Representatives from nearly 200 countries are gathering in Durban, South Africa, to negotiate strategies for dealing with climate change, including how to extend the soon-to-expire Kyoto Protocol.
Efforts to negotiate a successor to the Kyoto pact, which committed industrialized nations to reducing greenhouse gas emissions by a set amount by 2012, have been on hold since the failure of the climate conference in Copenhagen two years ago.
Previous debates have focused on how to balance the responsibilities of developed nations with those of emerging and still-developing countries, and few believe this conference, which begins Monday, will result in a new agreement. Eyes will likely focus on the world's two biggest polluters, the United States and China.
Earlier this month, U.S. President Barack Obama said the United States will use the meeting to urge emerging economies to do more to address global warming. Mr.

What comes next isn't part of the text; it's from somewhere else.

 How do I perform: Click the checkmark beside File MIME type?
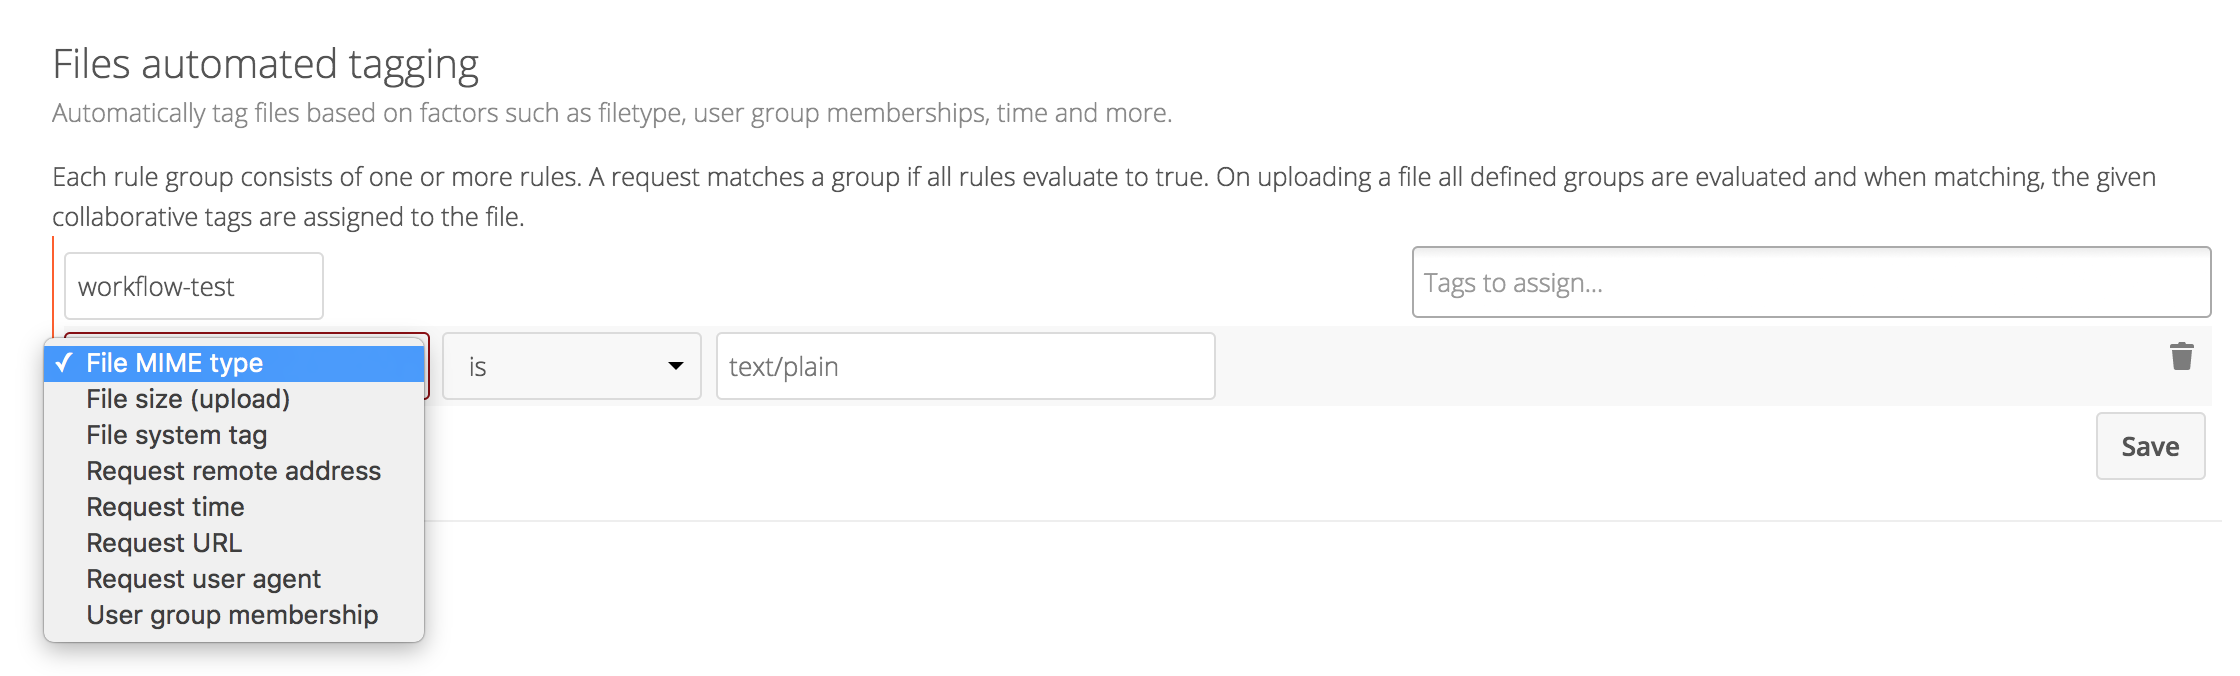point(64,363)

Obama warned that "advanced economies can't do this alone."
But this week, China called on developed nations to shoulder the responsibility of substantially reducing carbon emissions, saying they should be accountable for their greenhouse gas emissions during the past 200 years, and that developing nations lack the resources to take the same steps.
The U.S. never ratified the Kyoto pact, and has insisted any legally-binding agreement must also include developing nations.
The conference will also consider ways to raise $100 billion a year for the Green Climate Fund, which aims to help countries cope with global warming.